Scripts for the paper "An outstanding bacterial membranome requires CRISPR-Cas systems to avoid the intervention of phages"
DOI (BioRxiv): https://doi.org/10.1101/2022.04.26.489349
In this project we have searched for genes associated with CRISPR-Cas systems from bacteria of the ESKAPE group using Random Forest and we have been able to reduce the percentage of CRISPR black matter, as well as to propose a triad 'Membrane Proteins - Phages - CRISPR' by which bacterial genomes would acquire CRISPR-Cas systems when they have certain useful membrane proteins that can act as viral receptors.
Package versions: matplotlib 3.5.0 numpy 1.19.2 pandas 1.3.5 scikit-learn 1.0.2 scipy 1.6.2 seaborn 0.11.2
The script utilizes scikit-learns mean decrease in impurity feature importance measre to infer genes that set crispr containing strains apart from those without crispr systems. Cas-genes have been removed in the data, to allow to detect non Crispr-Cas related genes.
This script computes the Jaccard dissimilarity between the MLST groups which is used as distance measurement for a hierarchical clustering and dendrograms available in the papers supplementary data.
This script uses the Jaccard indices of the jaccard-panel.py script, so the latter needs to be run beforehand.

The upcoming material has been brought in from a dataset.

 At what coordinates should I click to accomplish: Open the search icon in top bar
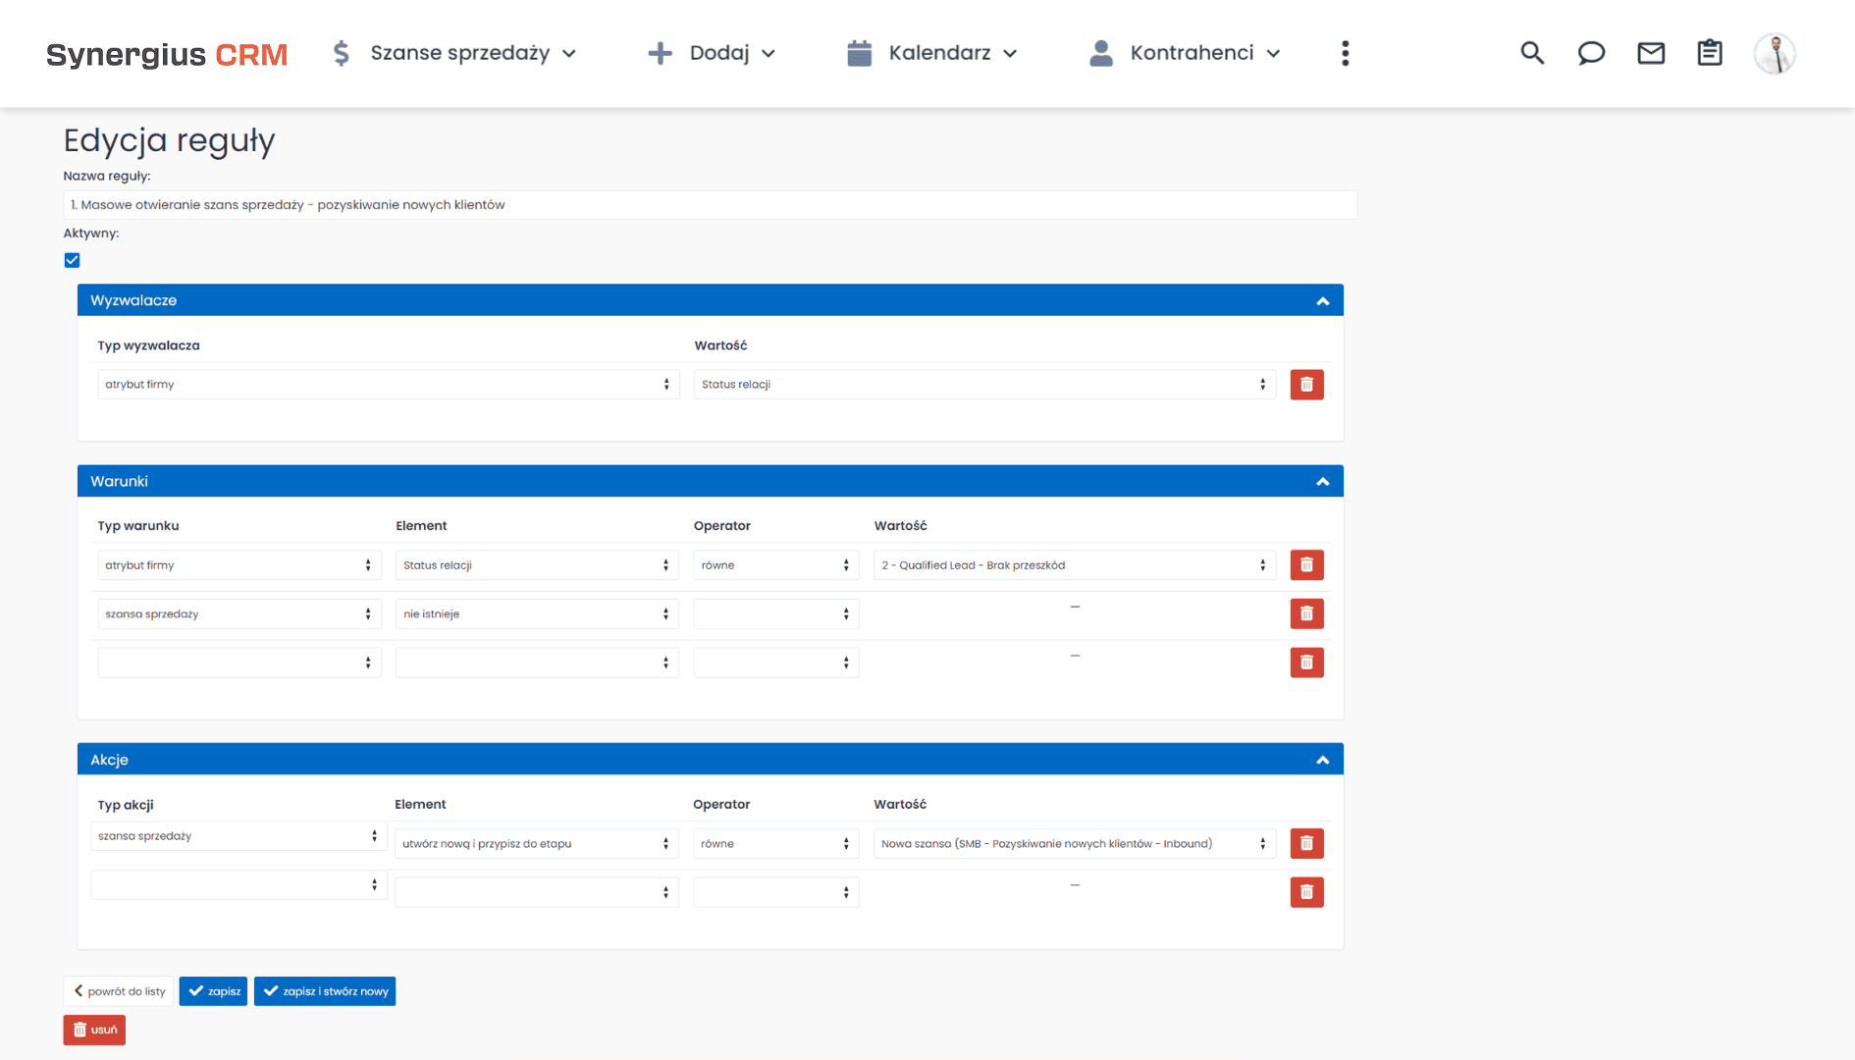1532,53
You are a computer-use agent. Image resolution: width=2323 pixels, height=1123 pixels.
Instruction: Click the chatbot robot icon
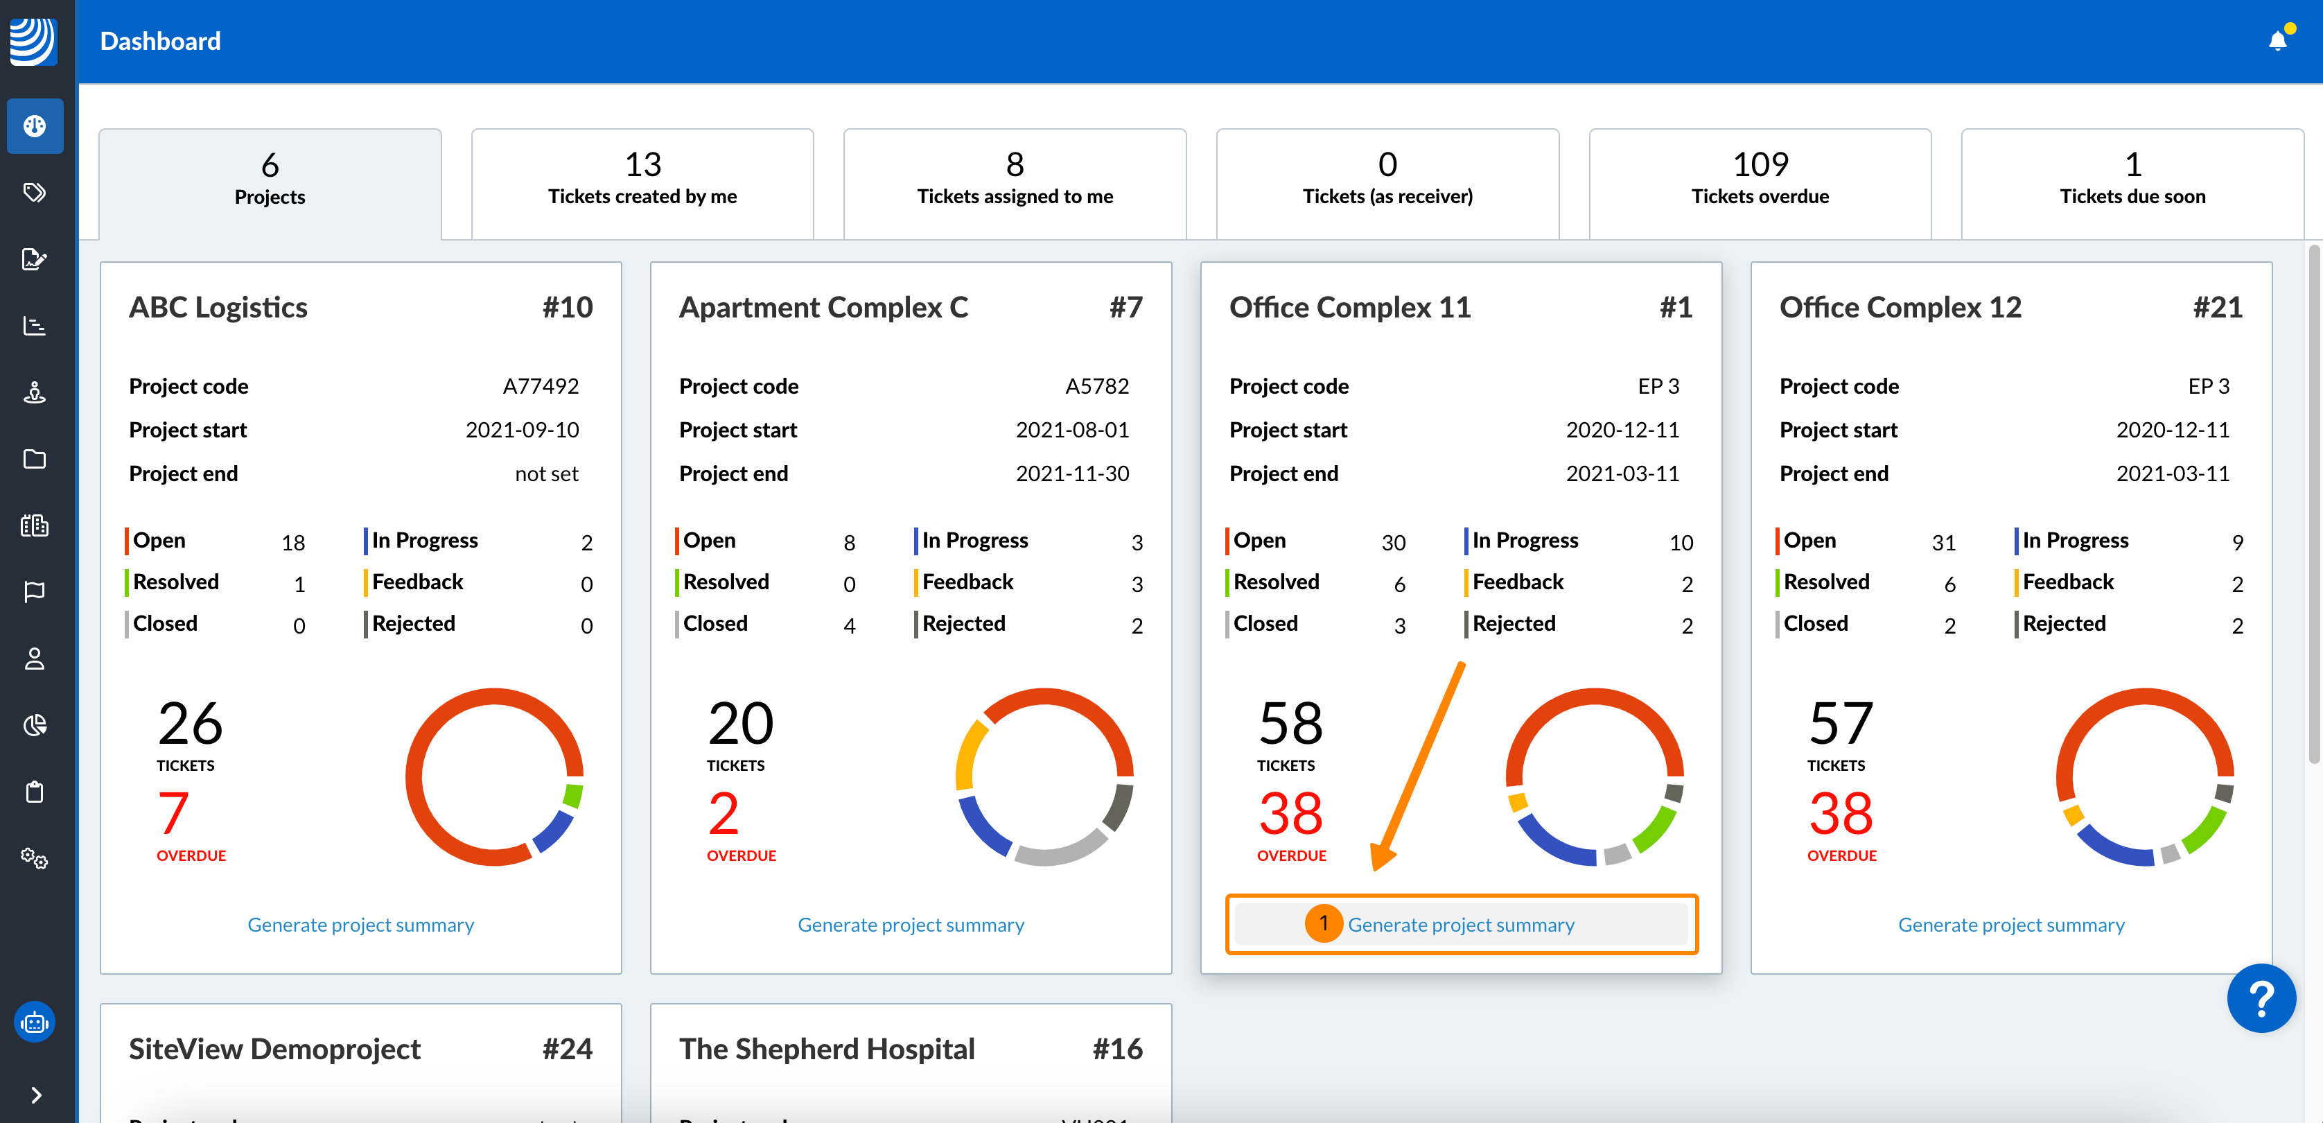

It plots the correlation plot featured in the paper.
addColumnFromABfile.pl
Create an output to add to the metadata table, from a file with 2 columns: metadata ID.
addColumnsFromABfile.pl
Creates an output with several columns to add to the metadata table, from a list of files, each with a list of IDs.
analyseSpacers.pl
Calculate proportions of genomes with unique spacer/phages in two different clusters.
calculatePercentGenesInStrainsID.pl
Calculate both absolute and relative frequency of pangenome genes in two clusters of genomes.
collectGFFMetadata.pl
Collect all the information of the different strains and groups them in a final table
countGenesAndShareGenesFromPangenome.pl
Count genes and average number of shared genes for each genome in the pangenome.
createComparisonMatrix.pl
Create matrix for heatmaps comparing genes vs genomes.
createMatrixPresenceAbsence.pl
Create gene presence/absence matrix.
delete_FP.pl
Identify false positives by comparing spacers and direct repeats
extractSpacers.pl
Extract spacers with evidence code 4 from CRISPRCasFinder results.
filterBlast_vs_db.pl
Filter Blast hits with a given identity and subject coverage.
filter_spacers_vsall.pl
Filter the results obtained from the comparison of spacers with different databases
find_cluster_cas.pl
Find cas gene cluster from ccfinder results
getGroupsFromPangenome.pl
Count appearances of each gene in the pangenome.
joinGFFwithCRISPR_v2.pl
Prepare contigs from each genome as a string of gene names.
phage_vs_spacers.pl
Compare a list of spacers against a phages database.
putSma3sGenenames2roaryClusters.pl
Modify gene names assigned by Sma3s to avoid redundant names.
removeAssemblies.pl
Check assembly files and remove those from GenBank when RefSeq is available.